According to Matt Mullenweg from Automattic, the future of remote work is asynchronous. His company has been fully remote and asynchronous since its inception in 2005. Such companies rely heavily on online written communication and documentation. Clear writing is a must.
With teams that are fully remote and asynchronous, the issue of employee engagement becomes even more salient. All work and no play will make for a dull team. Scheduling time for learning together or just chatting informally becomes especially important. Even more important is the time scheduled for hanging out together in person.
At LiveChat, we have the WHOA week in late September, when we all travel to the LiveChat headquarters in Wrocław, Poland and do some work and a lot of being together in person. Such a week of intense interaction and engagement is an investment in trust and connection.
Improve skills to support work efficiency - HR practices
The research by Harvard Business Review found that some teams had a collaborative culture but were not skilled in the practice of collaboration itself. They were encouraged to cooperate, they wanted to cooperate, but they didn’t know how towork conjointly in teams very well.
The study showed that a bunch of skills were crucial, such as an "appreciation of others, being able to engage in purposeful conversations, creative and productive conflict resolution, and program management.”By training employees in those areas, a company’s human resources or corporate learning department can make a huge difference in an organization’s performance.
Support a sense of community
Bill Marriott, the chairman of the Marriott corporation, runs his own blog where he discusses a range of topics, from Marriott’s efforts in becoming greener to his favorite holiday spots. His blog is very popular among employees and it supports the idea that the company is a community.
That’s just one idea. Other companies have created big office spaces, an indoor atrium, or even a campus. Just like a small town, with retail shops, restaurants and jogging tracks - something like the Apple Campus.
It helps employees to remain on the campus throughout the day. It also improves communication among them, increases the exchange of ideas, and creates a sense of community.
Nowadays, however, more and more companies or even industries go online for virtual co-presence. Communication solutions such as Slack or Jira help with working through the challenges of the lack of physical co-presence.
The Right Team Leaders
It turns out that the most productive and innovative crews are led by people who are both task- and relationship-oriented. It’s unsurprising that a mix of these two skills is highly desired by employees.
But what’s essential is that these leaders change their style during the project.
At the beginning, when there’s time for setting up goals and clarifying responsibilities for each team member, leaders are task-oriented. At some point during the work on the project, they switch to a more relationship–oriented style. This achievement usually occurs when the team has met its goals and the initial tensions around sharing knowledge need to be worked through.

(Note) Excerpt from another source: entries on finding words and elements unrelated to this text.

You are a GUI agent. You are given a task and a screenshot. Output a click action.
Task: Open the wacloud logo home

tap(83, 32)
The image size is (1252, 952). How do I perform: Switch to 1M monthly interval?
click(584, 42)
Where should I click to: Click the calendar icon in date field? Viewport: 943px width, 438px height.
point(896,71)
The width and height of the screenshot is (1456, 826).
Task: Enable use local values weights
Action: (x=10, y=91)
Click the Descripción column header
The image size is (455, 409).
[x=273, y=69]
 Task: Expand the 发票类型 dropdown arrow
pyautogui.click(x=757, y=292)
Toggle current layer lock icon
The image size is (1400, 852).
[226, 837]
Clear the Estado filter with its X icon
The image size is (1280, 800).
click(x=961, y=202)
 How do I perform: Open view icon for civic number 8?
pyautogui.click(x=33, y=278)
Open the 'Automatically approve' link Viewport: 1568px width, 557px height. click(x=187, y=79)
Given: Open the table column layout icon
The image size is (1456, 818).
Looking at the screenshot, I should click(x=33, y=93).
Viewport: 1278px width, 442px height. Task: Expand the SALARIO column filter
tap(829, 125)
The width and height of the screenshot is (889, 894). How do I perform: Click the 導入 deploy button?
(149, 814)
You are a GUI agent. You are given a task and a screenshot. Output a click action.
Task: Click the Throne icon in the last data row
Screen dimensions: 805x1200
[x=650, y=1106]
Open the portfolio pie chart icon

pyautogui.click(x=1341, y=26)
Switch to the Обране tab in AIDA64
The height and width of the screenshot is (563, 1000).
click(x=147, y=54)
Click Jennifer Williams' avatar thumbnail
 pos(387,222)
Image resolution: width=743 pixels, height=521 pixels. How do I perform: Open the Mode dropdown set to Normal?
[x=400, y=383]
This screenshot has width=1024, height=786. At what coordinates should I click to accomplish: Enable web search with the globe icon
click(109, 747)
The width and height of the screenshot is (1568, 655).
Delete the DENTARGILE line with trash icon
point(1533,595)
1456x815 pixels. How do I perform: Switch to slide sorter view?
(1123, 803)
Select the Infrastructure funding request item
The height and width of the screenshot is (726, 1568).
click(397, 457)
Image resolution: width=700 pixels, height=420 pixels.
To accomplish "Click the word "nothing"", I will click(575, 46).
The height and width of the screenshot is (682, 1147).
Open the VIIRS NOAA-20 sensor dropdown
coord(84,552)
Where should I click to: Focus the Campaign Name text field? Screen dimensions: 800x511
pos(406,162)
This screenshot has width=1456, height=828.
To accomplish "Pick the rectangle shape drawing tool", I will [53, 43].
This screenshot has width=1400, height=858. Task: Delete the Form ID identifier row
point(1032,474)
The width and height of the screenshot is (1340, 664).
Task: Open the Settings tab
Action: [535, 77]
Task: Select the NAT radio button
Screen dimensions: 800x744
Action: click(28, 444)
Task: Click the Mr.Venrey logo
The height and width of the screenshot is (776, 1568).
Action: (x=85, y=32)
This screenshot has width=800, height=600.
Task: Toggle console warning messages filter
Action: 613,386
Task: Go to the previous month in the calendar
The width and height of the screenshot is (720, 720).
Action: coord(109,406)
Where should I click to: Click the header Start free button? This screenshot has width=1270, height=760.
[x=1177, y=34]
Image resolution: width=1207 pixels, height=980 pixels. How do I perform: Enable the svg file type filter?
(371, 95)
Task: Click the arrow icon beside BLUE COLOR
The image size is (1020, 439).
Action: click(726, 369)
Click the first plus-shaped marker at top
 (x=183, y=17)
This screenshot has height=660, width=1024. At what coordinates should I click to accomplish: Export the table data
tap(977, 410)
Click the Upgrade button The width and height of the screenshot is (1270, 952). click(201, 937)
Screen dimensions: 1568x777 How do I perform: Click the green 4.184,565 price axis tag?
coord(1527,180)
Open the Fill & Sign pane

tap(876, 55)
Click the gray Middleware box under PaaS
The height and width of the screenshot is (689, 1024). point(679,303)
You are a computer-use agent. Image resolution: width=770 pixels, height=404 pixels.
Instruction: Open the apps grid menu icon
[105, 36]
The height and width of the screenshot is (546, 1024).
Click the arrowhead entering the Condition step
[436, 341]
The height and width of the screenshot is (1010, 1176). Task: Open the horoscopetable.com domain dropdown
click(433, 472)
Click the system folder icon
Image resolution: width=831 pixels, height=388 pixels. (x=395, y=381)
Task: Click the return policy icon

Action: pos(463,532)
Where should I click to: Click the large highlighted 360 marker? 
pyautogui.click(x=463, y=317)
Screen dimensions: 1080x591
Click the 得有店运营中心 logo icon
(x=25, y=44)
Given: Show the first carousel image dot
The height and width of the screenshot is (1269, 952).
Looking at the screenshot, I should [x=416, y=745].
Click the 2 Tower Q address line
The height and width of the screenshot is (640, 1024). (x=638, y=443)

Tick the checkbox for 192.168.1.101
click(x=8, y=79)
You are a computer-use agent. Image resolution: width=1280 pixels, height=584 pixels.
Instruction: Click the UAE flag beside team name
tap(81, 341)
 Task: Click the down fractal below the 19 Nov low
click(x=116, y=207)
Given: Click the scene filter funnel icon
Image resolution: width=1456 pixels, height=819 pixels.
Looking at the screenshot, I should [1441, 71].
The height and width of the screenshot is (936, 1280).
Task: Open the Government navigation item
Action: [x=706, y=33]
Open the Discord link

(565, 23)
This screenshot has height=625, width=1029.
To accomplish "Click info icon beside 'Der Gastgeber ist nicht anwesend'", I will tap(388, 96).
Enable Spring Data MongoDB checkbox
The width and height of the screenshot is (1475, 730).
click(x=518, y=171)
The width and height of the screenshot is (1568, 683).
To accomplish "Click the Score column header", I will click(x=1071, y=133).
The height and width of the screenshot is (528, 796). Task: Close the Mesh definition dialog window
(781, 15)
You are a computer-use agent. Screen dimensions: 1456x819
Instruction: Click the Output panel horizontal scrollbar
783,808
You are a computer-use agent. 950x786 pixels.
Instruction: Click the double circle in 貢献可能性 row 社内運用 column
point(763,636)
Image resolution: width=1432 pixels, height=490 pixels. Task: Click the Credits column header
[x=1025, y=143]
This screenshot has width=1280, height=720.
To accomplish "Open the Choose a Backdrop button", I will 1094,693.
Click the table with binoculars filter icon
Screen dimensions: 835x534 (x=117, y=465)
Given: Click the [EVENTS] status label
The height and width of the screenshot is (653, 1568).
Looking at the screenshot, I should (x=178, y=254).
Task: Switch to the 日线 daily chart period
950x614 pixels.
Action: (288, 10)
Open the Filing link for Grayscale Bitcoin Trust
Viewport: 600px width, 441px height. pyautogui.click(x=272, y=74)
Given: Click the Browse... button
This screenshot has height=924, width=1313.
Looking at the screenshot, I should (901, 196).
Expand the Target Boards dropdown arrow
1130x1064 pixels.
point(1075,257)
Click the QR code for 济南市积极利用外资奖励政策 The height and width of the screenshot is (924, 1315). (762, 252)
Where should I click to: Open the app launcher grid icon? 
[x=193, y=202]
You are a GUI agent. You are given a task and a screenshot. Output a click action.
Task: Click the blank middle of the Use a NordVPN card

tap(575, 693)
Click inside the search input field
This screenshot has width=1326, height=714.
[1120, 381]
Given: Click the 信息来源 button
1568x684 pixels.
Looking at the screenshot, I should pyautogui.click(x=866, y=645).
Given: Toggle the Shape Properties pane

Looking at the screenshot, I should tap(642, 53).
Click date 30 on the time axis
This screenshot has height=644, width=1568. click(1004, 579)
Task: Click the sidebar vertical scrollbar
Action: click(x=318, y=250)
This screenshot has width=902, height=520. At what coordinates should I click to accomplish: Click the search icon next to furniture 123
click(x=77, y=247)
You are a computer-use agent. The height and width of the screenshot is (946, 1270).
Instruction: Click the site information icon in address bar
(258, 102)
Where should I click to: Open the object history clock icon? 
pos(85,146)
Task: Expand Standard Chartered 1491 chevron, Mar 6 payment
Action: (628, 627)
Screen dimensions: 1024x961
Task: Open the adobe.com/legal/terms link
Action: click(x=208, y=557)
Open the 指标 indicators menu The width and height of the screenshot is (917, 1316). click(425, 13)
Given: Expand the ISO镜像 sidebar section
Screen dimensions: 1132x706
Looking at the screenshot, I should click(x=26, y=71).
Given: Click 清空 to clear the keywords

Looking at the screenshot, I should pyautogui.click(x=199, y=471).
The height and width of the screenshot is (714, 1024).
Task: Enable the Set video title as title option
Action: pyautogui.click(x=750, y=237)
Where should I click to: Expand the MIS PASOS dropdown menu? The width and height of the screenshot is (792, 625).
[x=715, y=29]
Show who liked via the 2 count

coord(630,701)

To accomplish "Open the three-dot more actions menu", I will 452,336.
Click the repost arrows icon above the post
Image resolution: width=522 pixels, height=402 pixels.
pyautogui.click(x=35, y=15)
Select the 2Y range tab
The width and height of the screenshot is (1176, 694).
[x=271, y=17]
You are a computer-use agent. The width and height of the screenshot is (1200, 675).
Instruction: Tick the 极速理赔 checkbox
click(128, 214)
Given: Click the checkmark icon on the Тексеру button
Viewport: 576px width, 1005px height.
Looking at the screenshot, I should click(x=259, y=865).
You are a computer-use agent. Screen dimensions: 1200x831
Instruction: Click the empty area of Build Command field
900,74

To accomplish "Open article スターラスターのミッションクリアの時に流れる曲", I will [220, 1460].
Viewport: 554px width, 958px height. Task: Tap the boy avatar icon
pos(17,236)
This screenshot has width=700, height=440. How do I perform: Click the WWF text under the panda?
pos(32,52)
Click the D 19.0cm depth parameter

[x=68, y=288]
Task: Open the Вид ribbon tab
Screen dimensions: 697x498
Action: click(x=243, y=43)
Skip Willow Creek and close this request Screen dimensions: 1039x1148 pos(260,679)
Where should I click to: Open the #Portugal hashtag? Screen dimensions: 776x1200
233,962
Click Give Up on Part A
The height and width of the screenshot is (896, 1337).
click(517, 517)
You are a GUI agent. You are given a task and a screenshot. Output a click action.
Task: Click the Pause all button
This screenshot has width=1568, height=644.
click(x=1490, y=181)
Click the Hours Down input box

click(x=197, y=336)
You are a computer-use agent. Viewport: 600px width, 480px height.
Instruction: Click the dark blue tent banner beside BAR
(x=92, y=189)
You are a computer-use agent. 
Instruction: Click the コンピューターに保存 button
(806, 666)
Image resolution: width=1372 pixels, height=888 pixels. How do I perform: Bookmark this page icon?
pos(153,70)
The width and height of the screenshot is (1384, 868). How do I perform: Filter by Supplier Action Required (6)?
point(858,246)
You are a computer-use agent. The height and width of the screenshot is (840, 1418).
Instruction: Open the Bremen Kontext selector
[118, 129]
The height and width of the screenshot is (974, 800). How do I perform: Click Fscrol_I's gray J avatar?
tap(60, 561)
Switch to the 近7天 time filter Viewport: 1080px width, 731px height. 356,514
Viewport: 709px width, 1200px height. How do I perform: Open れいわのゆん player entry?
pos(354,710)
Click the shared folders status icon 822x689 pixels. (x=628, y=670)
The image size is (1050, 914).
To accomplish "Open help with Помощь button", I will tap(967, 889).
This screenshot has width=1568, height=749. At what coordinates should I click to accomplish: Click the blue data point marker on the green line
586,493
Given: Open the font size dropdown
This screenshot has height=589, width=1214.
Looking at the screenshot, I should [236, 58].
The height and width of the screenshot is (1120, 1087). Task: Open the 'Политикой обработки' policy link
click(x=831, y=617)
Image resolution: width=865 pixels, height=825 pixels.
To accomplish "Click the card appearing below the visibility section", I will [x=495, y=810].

Working together as one crew
There’s a lot you can gain by working together. There are usually many people with different skills working on a project. The important thing is to create a smooth flow between these people, which will allow them to exchange their ideas and utilize each other's abilities to achieve work efficiency.
What’s crucial along the way is to not only keep clear communication and motivate each other, but also give individuals the space to develop their skills. These skills combined make for a happy and efficient team.